Reproduce el listado siguiente línea por línea, sin alterar nada.

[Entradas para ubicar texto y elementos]
# # # #

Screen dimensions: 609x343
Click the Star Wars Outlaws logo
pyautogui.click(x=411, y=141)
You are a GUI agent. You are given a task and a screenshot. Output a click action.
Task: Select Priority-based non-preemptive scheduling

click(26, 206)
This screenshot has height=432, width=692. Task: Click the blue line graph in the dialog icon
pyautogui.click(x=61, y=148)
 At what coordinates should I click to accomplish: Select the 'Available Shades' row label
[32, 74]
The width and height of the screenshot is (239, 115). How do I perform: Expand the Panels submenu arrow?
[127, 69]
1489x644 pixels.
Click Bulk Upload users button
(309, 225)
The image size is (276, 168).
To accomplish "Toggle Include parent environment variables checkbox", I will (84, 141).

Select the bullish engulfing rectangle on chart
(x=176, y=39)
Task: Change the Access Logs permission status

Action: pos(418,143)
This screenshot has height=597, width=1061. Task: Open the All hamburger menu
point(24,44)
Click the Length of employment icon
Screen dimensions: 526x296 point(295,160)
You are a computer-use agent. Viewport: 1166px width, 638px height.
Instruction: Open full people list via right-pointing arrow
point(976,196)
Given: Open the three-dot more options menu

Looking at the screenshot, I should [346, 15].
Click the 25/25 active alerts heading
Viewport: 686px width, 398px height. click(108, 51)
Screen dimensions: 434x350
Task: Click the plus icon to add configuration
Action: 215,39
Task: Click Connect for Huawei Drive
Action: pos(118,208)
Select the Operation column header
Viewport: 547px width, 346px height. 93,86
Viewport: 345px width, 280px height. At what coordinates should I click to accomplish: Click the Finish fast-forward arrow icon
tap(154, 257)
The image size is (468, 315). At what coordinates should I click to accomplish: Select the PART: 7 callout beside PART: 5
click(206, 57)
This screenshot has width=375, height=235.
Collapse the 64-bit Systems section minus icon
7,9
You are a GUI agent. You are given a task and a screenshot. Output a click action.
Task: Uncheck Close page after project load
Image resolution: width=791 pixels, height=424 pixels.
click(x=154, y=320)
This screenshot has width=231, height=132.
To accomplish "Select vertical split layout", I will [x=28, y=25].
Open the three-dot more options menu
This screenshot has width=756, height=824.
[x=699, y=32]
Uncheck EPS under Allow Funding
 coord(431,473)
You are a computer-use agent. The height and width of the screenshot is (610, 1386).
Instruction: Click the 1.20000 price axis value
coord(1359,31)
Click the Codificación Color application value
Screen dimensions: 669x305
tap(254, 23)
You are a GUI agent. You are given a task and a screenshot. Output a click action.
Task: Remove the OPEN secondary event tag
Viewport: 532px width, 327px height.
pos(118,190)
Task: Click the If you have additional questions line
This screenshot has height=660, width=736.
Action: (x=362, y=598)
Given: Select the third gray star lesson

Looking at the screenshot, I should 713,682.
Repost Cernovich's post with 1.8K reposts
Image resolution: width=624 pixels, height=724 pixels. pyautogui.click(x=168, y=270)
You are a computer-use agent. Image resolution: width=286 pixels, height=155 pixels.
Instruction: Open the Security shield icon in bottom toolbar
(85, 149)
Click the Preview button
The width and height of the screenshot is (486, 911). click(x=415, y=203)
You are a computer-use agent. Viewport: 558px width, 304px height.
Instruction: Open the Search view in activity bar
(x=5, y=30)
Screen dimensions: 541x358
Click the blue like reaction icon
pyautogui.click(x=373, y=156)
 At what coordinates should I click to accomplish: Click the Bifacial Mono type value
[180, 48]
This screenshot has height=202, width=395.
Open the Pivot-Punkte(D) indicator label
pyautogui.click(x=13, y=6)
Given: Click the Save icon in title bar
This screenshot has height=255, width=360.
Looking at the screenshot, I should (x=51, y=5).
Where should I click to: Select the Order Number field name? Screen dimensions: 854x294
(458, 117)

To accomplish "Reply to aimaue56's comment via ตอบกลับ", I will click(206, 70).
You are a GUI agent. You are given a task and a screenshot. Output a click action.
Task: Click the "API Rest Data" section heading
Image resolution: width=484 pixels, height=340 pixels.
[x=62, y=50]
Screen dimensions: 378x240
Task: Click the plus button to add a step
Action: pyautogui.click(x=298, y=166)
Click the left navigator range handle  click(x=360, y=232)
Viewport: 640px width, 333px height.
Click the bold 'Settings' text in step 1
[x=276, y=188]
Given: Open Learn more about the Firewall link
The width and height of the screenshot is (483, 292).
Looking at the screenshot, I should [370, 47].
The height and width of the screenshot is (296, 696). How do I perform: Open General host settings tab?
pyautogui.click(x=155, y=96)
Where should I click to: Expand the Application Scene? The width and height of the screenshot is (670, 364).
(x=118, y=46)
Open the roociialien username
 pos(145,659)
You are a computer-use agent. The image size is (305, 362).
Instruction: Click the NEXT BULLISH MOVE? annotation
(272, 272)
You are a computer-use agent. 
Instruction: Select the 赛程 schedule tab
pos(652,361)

# # # #

● **RESULTADO ESPERADO**:
Screen dimensions: 609x343
Click the Star Wars Outlaws logo
pyautogui.click(x=411, y=141)
You are a GUI agent. You are given a task and a screenshot. Output a click action.
Task: Select Priority-based non-preemptive scheduling

click(26, 206)
This screenshot has height=432, width=692. Task: Click the blue line graph in the dialog icon
pyautogui.click(x=61, y=148)
 At what coordinates should I click to accomplish: Select the 'Available Shades' row label
[32, 74]
The width and height of the screenshot is (239, 115). How do I perform: Expand the Panels submenu arrow?
[127, 69]
1489x644 pixels.
Click Bulk Upload users button
(309, 225)
The image size is (276, 168).
To accomplish "Toggle Include parent environment variables checkbox", I will (84, 141).

Select the bullish engulfing rectangle on chart
(x=176, y=39)
Task: Change the Access Logs permission status

Action: pos(418,143)
This screenshot has height=597, width=1061. Task: Open the All hamburger menu
point(24,44)
Click the Length of employment icon
Screen dimensions: 526x296 point(295,160)
You are a computer-use agent. Viewport: 1166px width, 638px height.
Instruction: Open full people list via right-pointing arrow
point(976,196)
Given: Open the three-dot more options menu

Looking at the screenshot, I should [346, 15].
Click the 25/25 active alerts heading
Viewport: 686px width, 398px height. click(108, 51)
Screen dimensions: 434x350
Task: Click the plus icon to add configuration
Action: 215,39
Task: Click Connect for Huawei Drive
Action: pos(118,208)
Select the Operation column header
Viewport: 547px width, 346px height. 93,86
Viewport: 345px width, 280px height. At what coordinates should I click to accomplish: Click the Finish fast-forward arrow icon
tap(154, 257)
The image size is (468, 315). At what coordinates should I click to accomplish: Select the PART: 7 callout beside PART: 5
click(206, 57)
This screenshot has width=375, height=235.
Collapse the 64-bit Systems section minus icon
7,9
You are a GUI agent. You are given a task and a screenshot. Output a click action.
Task: Uncheck Close page after project load
Image resolution: width=791 pixels, height=424 pixels.
click(x=154, y=320)
This screenshot has width=231, height=132.
To accomplish "Select vertical split layout", I will [x=28, y=25].
Open the three-dot more options menu
This screenshot has width=756, height=824.
[x=699, y=32]
Uncheck EPS under Allow Funding
 coord(431,473)
You are a computer-use agent. The height and width of the screenshot is (610, 1386).
Instruction: Click the 1.20000 price axis value
coord(1359,31)
Click the Codificación Color application value
Screen dimensions: 669x305
tap(254, 23)
You are a GUI agent. You are given a task and a screenshot. Output a click action.
Task: Remove the OPEN secondary event tag
Viewport: 532px width, 327px height.
pos(118,190)
Task: Click the If you have additional questions line
This screenshot has height=660, width=736.
Action: (x=362, y=598)
Given: Select the third gray star lesson

Looking at the screenshot, I should 713,682.
Repost Cernovich's post with 1.8K reposts
Image resolution: width=624 pixels, height=724 pixels. pyautogui.click(x=168, y=270)
You are a computer-use agent. Image resolution: width=286 pixels, height=155 pixels.
Instruction: Open the Security shield icon in bottom toolbar
(85, 149)
Click the Preview button
The width and height of the screenshot is (486, 911). click(x=415, y=203)
You are a computer-use agent. Viewport: 558px width, 304px height.
Instruction: Open the Search view in activity bar
(x=5, y=30)
Screen dimensions: 541x358
Click the blue like reaction icon
pyautogui.click(x=373, y=156)
 At what coordinates should I click to accomplish: Click the Bifacial Mono type value
[180, 48]
This screenshot has height=202, width=395.
Open the Pivot-Punkte(D) indicator label
pyautogui.click(x=13, y=6)
Given: Click the Save icon in title bar
This screenshot has height=255, width=360.
Looking at the screenshot, I should (x=51, y=5).
Where should I click to: Select the Order Number field name? Screen dimensions: 854x294
(458, 117)

To accomplish "Reply to aimaue56's comment via ตอบกลับ", I will click(206, 70).
You are a GUI agent. You are given a task and a screenshot. Output a click action.
Task: Click the "API Rest Data" section heading
Image resolution: width=484 pixels, height=340 pixels.
[x=62, y=50]
Screen dimensions: 378x240
Task: Click the plus button to add a step
Action: pyautogui.click(x=298, y=166)
Click the left navigator range handle  click(x=360, y=232)
Viewport: 640px width, 333px height.
Click the bold 'Settings' text in step 1
[x=276, y=188]
Given: Open Learn more about the Firewall link
The width and height of the screenshot is (483, 292).
Looking at the screenshot, I should [370, 47].
The height and width of the screenshot is (296, 696). How do I perform: Open General host settings tab?
pyautogui.click(x=155, y=96)
Where should I click to: Expand the Application Scene? The width and height of the screenshot is (670, 364).
(x=118, y=46)
Open the roociialien username
 pos(145,659)
You are a computer-use agent. The image size is (305, 362).
Instruction: Click the NEXT BULLISH MOVE? annotation
(272, 272)
You are a computer-use agent. 
Instruction: Select the 赛程 schedule tab
pos(652,361)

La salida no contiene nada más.